PASSAGE SHOWN:
○ ○ ○ ○

[slurm-users] Problem with permisions. CentOS 7.8

Tue Jun 2 20:04:53 UTC 2020

Hi Ferran,

The Slurm RPMs built in the standard way will not cause any errors with 
Systemd daemons.  You should not have any troubles on a correctly 
installed Slurm node.  That is why I think you need to look at other 
problems in your setup.

Which versions of Slurm do you run?

Which nodes run the old CentOS 6 and which Slurm versions?  You may have 
to upgrade to CentOS 7.

Please understand that you must not mix very old Slurm versions with new 
ones, see 
https://wiki.fysik.dtu.dk/niflheim/Slurm_installation#upgrading-slurm
The Slurm versions may only be mixed as follows:
slurmdbd >= slurmctld >= slurmd >= commands

So your CentOS 7.8 compute node running slurmd must not have a Slurm 
version newer than that of the slurmctld and slurmdbd nodes.

○ ○ ○ ○

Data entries

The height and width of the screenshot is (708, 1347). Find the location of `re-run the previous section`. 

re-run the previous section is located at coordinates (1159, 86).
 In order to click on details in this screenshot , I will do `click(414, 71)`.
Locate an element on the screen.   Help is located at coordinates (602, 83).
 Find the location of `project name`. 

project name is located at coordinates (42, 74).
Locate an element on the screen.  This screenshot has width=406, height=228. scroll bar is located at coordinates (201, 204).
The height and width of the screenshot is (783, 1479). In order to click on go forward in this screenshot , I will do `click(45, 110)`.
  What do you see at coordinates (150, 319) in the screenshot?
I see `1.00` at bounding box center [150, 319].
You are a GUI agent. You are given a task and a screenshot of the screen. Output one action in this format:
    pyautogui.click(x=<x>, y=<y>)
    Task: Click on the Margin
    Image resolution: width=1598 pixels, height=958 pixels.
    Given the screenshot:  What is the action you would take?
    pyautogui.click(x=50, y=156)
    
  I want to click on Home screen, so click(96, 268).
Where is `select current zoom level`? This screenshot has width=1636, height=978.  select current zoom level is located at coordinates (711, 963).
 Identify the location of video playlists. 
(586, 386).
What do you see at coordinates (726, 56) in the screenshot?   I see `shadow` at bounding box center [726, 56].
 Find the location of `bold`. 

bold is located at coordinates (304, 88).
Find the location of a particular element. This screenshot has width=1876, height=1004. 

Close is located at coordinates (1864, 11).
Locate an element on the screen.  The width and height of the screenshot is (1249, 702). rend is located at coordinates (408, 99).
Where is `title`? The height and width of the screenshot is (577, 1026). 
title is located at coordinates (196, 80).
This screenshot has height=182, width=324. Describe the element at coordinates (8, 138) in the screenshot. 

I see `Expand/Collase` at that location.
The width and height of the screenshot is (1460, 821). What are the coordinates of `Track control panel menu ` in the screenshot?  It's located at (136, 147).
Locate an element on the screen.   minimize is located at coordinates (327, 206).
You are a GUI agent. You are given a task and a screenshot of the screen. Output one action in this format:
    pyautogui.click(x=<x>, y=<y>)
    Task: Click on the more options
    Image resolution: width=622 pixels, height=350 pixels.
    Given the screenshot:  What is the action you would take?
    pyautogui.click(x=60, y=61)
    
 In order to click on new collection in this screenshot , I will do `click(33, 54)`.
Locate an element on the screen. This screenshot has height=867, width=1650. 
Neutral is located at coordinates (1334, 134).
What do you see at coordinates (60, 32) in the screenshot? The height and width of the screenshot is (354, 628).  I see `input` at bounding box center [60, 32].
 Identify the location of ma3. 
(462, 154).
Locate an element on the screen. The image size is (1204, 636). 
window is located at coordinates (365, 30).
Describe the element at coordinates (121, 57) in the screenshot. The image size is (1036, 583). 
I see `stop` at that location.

○ ○ ○ ○

Answer these questions from the Slurm mailing list post:
(a) According to the post, what will Slurm RPMs built in the standard way not cause?
(b) Which operating system version does the post say some nodes may have to be upgraded to?
(c) What ordering does the post give for mixing Slurm versions?

(a) Any errors with Systemd daemons.
(b) CentOS 7.
(c) slurmdbd >= slurmctld >= slurmd >= commands.